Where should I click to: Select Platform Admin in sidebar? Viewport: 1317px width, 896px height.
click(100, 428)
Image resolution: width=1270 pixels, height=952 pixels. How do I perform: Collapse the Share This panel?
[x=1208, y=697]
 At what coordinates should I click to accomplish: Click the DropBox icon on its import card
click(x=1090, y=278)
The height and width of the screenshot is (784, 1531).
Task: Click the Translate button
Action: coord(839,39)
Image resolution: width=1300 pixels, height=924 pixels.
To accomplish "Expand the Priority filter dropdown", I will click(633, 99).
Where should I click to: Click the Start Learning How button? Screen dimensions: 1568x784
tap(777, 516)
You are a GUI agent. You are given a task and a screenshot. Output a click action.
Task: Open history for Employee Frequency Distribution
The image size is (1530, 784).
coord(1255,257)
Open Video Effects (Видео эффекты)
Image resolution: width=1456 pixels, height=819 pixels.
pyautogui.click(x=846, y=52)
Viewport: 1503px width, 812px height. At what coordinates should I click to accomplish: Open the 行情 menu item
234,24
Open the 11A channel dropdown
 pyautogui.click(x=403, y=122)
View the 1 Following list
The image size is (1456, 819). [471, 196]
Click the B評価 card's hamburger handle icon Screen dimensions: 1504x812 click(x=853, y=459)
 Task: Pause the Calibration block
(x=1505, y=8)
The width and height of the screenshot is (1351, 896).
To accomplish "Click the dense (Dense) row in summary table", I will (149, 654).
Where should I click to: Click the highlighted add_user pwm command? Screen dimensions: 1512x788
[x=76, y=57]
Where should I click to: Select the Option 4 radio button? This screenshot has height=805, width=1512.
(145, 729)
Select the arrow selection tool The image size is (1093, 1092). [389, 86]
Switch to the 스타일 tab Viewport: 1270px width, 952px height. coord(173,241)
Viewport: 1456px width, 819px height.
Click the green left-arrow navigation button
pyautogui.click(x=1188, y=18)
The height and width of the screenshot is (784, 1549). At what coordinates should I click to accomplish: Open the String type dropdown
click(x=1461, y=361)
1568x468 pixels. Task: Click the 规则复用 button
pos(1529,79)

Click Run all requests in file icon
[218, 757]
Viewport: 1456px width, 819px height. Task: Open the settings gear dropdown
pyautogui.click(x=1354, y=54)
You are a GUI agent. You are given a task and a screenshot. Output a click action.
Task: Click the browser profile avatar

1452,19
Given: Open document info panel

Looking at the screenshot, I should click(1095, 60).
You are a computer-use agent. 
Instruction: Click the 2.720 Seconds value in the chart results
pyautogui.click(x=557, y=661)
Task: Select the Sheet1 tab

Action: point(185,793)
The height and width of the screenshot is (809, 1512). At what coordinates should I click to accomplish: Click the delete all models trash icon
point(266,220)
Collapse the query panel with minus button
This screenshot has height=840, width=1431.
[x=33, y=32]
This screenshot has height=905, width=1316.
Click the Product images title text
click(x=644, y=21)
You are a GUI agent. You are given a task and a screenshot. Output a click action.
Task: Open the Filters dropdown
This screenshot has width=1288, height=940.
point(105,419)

******************************

Your task: Each entry needs to be transcribed exactly.

Answer to this task:
Where should I click to: Select Platform Admin in sidebar? Viewport: 1317px width, 896px height.
click(100, 428)
Image resolution: width=1270 pixels, height=952 pixels. How do I perform: Collapse the Share This panel?
[x=1208, y=697]
 At what coordinates should I click to accomplish: Click the DropBox icon on its import card
click(x=1090, y=278)
The height and width of the screenshot is (784, 1531).
Task: Click the Translate button
Action: coord(839,39)
Image resolution: width=1300 pixels, height=924 pixels.
To accomplish "Expand the Priority filter dropdown", I will click(633, 99).
Where should I click to: Click the Start Learning How button? Screen dimensions: 1568x784
tap(777, 516)
You are a GUI agent. You are given a task and a screenshot. Output a click action.
Task: Open history for Employee Frequency Distribution
The image size is (1530, 784).
coord(1255,257)
Open Video Effects (Видео эффекты)
Image resolution: width=1456 pixels, height=819 pixels.
pyautogui.click(x=846, y=52)
Viewport: 1503px width, 812px height. At what coordinates should I click to accomplish: Open the 行情 menu item
234,24
Open the 11A channel dropdown
 pyautogui.click(x=403, y=122)
View the 1 Following list
The image size is (1456, 819). [471, 196]
Click the B評価 card's hamburger handle icon Screen dimensions: 1504x812 click(x=853, y=459)
 Task: Pause the Calibration block
(x=1505, y=8)
The width and height of the screenshot is (1351, 896).
To accomplish "Click the dense (Dense) row in summary table", I will (149, 654).
Where should I click to: Click the highlighted add_user pwm command? Screen dimensions: 1512x788
[x=76, y=57]
Where should I click to: Select the Option 4 radio button? This screenshot has height=805, width=1512.
(145, 729)
Select the arrow selection tool The image size is (1093, 1092). [389, 86]
Switch to the 스타일 tab Viewport: 1270px width, 952px height. coord(173,241)
Viewport: 1456px width, 819px height.
Click the green left-arrow navigation button
pyautogui.click(x=1188, y=18)
The height and width of the screenshot is (784, 1549). At what coordinates should I click to accomplish: Open the String type dropdown
click(x=1461, y=361)
1568x468 pixels. Task: Click the 规则复用 button
pos(1529,79)

Click Run all requests in file icon
[218, 757]
Viewport: 1456px width, 819px height. Task: Open the settings gear dropdown
pyautogui.click(x=1354, y=54)
You are a GUI agent. You are given a task and a screenshot. Output a click action.
Task: Click the browser profile avatar

1452,19
Given: Open document info panel

Looking at the screenshot, I should click(1095, 60).
You are a computer-use agent. 
Instruction: Click the 2.720 Seconds value in the chart results
pyautogui.click(x=557, y=661)
Task: Select the Sheet1 tab

Action: point(185,793)
The height and width of the screenshot is (809, 1512). At what coordinates should I click to accomplish: Click the delete all models trash icon
point(266,220)
Collapse the query panel with minus button
This screenshot has height=840, width=1431.
[x=33, y=32]
This screenshot has height=905, width=1316.
Click the Product images title text
click(x=644, y=21)
You are a GUI agent. You are given a task and a screenshot. Output a click action.
Task: Open the Filters dropdown
This screenshot has width=1288, height=940.
point(105,419)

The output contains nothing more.